Top of Data for processing
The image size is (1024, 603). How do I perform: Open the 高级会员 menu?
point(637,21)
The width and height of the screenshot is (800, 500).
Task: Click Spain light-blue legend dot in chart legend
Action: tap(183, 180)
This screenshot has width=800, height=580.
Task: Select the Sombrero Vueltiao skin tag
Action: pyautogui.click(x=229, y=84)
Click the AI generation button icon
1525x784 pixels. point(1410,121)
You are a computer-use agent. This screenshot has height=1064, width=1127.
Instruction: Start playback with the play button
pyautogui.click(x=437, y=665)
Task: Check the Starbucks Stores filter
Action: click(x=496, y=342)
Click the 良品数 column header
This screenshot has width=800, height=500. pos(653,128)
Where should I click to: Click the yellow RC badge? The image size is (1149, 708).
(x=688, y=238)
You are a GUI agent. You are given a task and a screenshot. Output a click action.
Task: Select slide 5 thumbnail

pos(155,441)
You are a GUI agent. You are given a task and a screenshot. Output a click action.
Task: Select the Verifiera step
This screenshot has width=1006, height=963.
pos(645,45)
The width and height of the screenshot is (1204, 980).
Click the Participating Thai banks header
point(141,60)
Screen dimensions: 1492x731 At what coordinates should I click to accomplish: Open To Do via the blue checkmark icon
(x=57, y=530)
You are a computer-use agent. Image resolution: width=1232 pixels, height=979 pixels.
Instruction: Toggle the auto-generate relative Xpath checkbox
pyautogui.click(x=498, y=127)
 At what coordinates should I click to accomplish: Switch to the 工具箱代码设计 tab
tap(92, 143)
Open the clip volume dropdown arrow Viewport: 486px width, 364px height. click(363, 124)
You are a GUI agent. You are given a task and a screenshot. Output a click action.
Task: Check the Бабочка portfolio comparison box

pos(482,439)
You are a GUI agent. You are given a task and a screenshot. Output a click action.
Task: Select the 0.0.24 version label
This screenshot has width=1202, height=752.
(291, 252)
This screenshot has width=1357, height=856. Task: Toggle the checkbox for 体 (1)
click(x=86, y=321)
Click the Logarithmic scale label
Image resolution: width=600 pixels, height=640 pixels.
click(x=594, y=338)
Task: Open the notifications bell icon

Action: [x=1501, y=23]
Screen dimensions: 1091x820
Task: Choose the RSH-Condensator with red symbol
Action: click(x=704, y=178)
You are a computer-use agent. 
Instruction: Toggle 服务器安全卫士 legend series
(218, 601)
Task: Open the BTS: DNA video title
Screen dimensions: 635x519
Bottom of Data for processing
## What is needed:
Every line from the one containing "Task: Open the BTS: DNA video title" through the end of the entries above must be echoed exactly, with both ends kept.

## Answer area:
Task: Open the BTS: DNA video title
Screen dimensions: 635x519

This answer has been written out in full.